#### Extracted text
But more recent years have shown promise. The Paris episode of Resident Advisor’s Real Scenes video series in late 2012 showed a new breed of producers, DJs and promoters teaming up with enthused veterans to hunt for new spaces, open up dialogue and push the image of Paris as a city on the mend. In 2015, Concrete is perhaps the most visible example of how those efforts have worked to the scene’s benefit, and a festival like Weather has duly positioned itself as a hub for local fans and artists, as well as a tourist destination that will bolster its reputation abroad. Now in its third year, Weather’s got its work cut out, so as my friends and I headed to opening night, we deliberated on how the festival might carve out a unique space for itself.
Rather than wrestle with the issues that would come with hosting an inner-city festival in the style of Barcelona’s Sonar, Weather is situated in a field clearing on the edge of a nearby town called Joinville-le-Pont. The site is entirely open air, with five stages of varying sizes and production value dubbed Spring, Summer, Autumn, Winter and—oddly out of theme—Modular, which are spread along the outer reaches of a large central thoroughfare. The organizers took measures to keep the grounds as unspoiled as possible: the toilet facilities are “dry,” (let’s not go any further with that one), and drinking cups cost 1€ each in a bid to cut down on ubiquitous festival litter. Beyond that, though, the overall set-up is fairly unremarkable to the point of cutting back on expected facilities. There’s nowhere to charge your phone, there are criminally few bars for a site planning to host tens of thousands, and the food on offer is limited and rushed compared to the more considered offerings at comparable European events. Woe forbid if you’re a vegetarian—you’ll be eating fries for days.
The best indication of a festival’s mood—besides the music, of course—is the crowd, and the Parisian one is particularly young. People in their late teens to mid-20s seem to dominate, and at first it seems that age is all that unites them. There’s little trace of the techno Death Eater aesthetic popular among Berlin clubbers, nor the aspirational streetwear sensibilities of various UK-centric scenes. In fact, for a city globally acclaimed for its easy but refined style, any sense of youth fashion is low-key to the point of becoming forgettable. I got the sense that Weather is a more of a big weekend out for locals rather than a musical destination for ardent followers from the city’s underground.
########
#### Dataset section
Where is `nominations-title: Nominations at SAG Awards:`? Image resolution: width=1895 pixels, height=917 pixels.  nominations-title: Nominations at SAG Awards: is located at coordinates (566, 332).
########
Task brief -> From the Weather festival text, copy out word for word the part that opens with the words containing "But more recent" and closes with "space for itself.".

Exercise answer ->
But more recent years have shown promise. The Paris episode of Resident Advisor’s Real Scenes video series in late 2012 showed a new breed of producers, DJs and promoters teaming up with enthused veterans to hunt for new spaces, open up dialogue and push the image of Paris as a city on the mend. In 2015, Concrete is perhaps the most visible example of how those efforts have worked to the scene’s benefit, and a festival like Weather has duly positioned itself as a hub for local fans and artists, as well as a tourist destination that will bolster its reputation abroad. Now in its third year, Weather’s got its work cut out, so as my friends and I headed to opening night, we deliberated on how the festival might carve out a unique space for itself.